While on one of those rescue missions, Torres got a call about a shootout that left two cocaine dealers dead. These guys left behind their guard dog, a pit bull, tied to the axel of a truck. And just like that, Torres was in the pit bull saving business.
That business grew exponentially and what with pit bulls being the main cog in her burgeoning dog saving industry, not too many communities around Southern California were inclined to show a lot of humane hospitality.
“I moved out of L.A. County and bought property in the mountains. The weather and the desert were brutal, horrific. But I did everything by the book: I got my permits, and everybody seemed to be on board with us moving there. Literally, the day before we moved in and went to our meeting with the commissioner, they changed their mind.” She continues, “They decided we were dangerous and were a detriment to the neighborhood with our pit bulls and the parolees we were putting to work and helping to rehab. At that final hour they rejected our permit. So every penny I had saved and borrowed to buy this property, and I never got to live one day in that house. To say I was at the point of desperation would be putting it mildly.”
But the memory of post-Hurricane Katrina round trips from California to New Orleans to rescue dogs left homeless by the storm stuck in Torres’ mind.
“I remember those many trips to New Orleans and how, in spite of all the devastation, the people there were so incredibly friendly and welcoming. I particularly remember how pit bull-friendly New Orleans was. I had done my homework and looked at Arkansas and South Carolina as possible places for us to move. But I kept coming back to New Orleans. It was the people here. The people made up my mind. The police would stop by and wish us well and offer to help. Fire trucks stopped and the fireman said, ‘Welcome to the neighborhood!’ The SPCA said we need you here. The mayor’s office even sent somebody to welcome us to the city. We had four feet of trash covering everything when we got here.

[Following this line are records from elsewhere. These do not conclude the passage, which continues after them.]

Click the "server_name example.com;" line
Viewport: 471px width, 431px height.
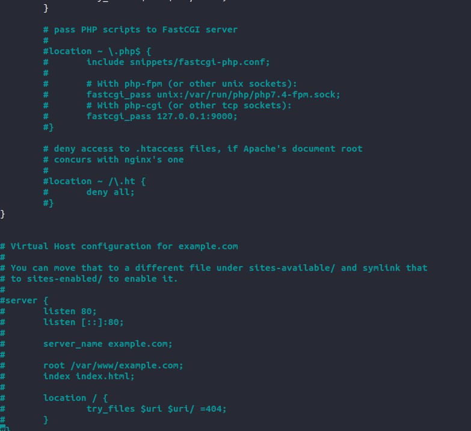108,344
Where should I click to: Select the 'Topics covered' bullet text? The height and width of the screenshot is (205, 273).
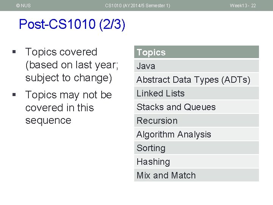pyautogui.click(x=61, y=52)
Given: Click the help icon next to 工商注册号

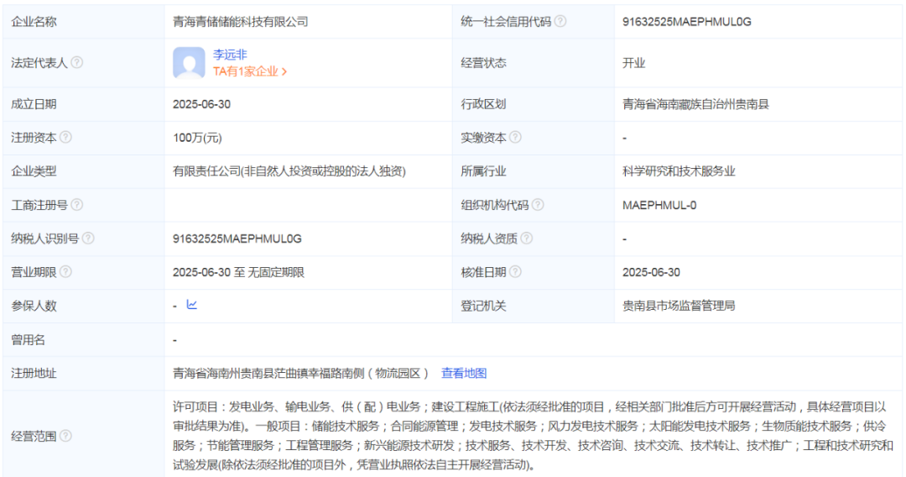Looking at the screenshot, I should (77, 205).
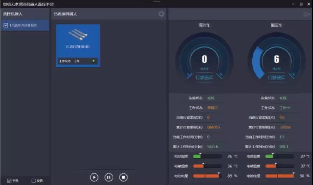This screenshot has width=313, height=185.
Task: Maximize the monitoring platform window
Action: coord(301,4)
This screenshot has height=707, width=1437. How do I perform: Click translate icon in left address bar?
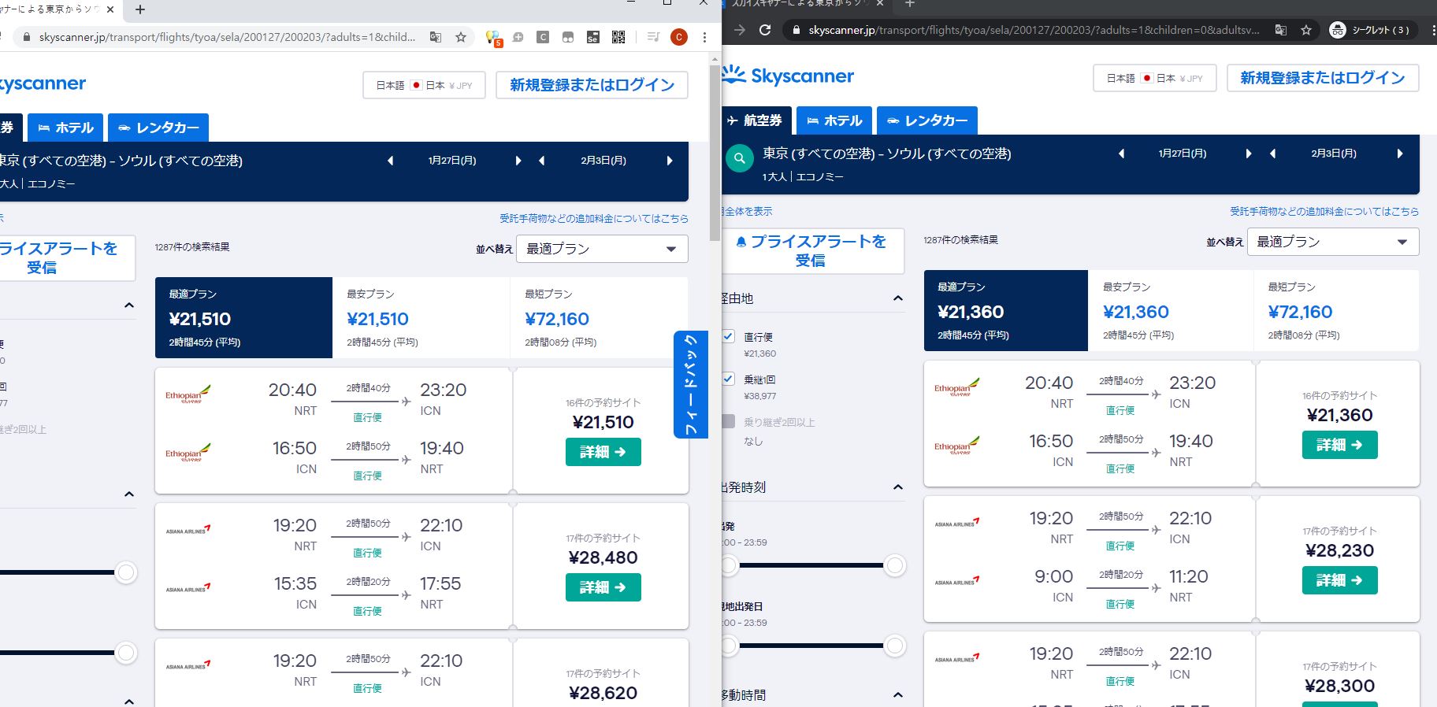pos(436,37)
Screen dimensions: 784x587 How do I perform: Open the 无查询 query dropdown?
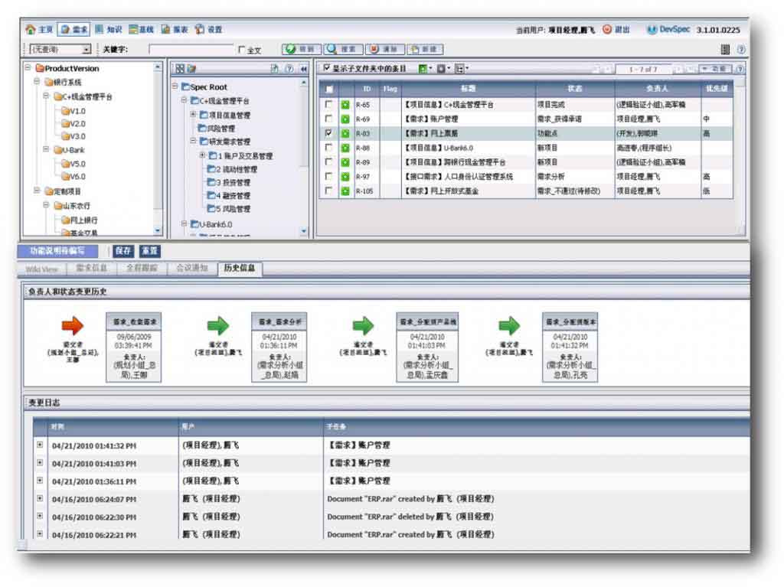[x=86, y=50]
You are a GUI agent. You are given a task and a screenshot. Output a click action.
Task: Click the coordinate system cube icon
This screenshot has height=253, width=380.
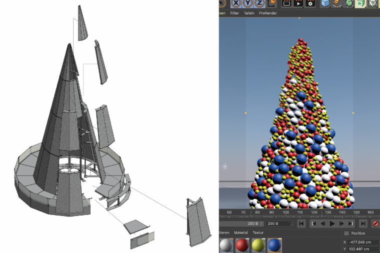point(272,3)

We moved 33,000 square feet of trash with some old shopping carts we found in one of our buildings. Men came in after they left work to help us. The trash company donated a big dumpster. Restaurants donated food.” She continues, “My mind was made up. When we settled on this building we were told this neighborhood was where the bodies were dumped and where the cars with the bodies in them were burned. But the people from all over this neighborhood came over and welcomed us and offered to help us clean up. In California, the ranch we lived at for 17 years, we had neighbors we never met. That’s just the California way. Here in New Orleans everybody wanted to chip in. I love these people!”
Just about as much as she loves her dogs – and not just pit bulls. Torres has taken in just about everything from German shepherds to Chihuahuas. She has even landed a “hospice … a house in the country,” as she puts it, so dogs that are terminal or are considered un-adoptable can live out their years in the open and won’t have to die alone in a kennel. “It breaks my heart to just think of that,” she says. “Now, we know, they’ll be with their friends.”
Tia Torres’ Villalobos Rescue Center is home to about 250 dogs on a good day, and the cost of keeping all this up and running costs about $45,000 a month – all paid for by donations. “I have to really watch my pennies,” says Torres, who starts her day at 7 a.m. and ends it around 2 a.m. the next morning, seven days a week. And when you show amazement that she lives in an office at the kennel since Hurricane Isaac wiped out her house, she just shrugs here shoulders in one of those “I’ve been down and out before,” type gestures. “And with the type of people we have in New Orleans … well, you know a good day can’t be far behind.”
Even Lon Chaney Jr., coming off a bummer of a full moon trip, would have to agree with that.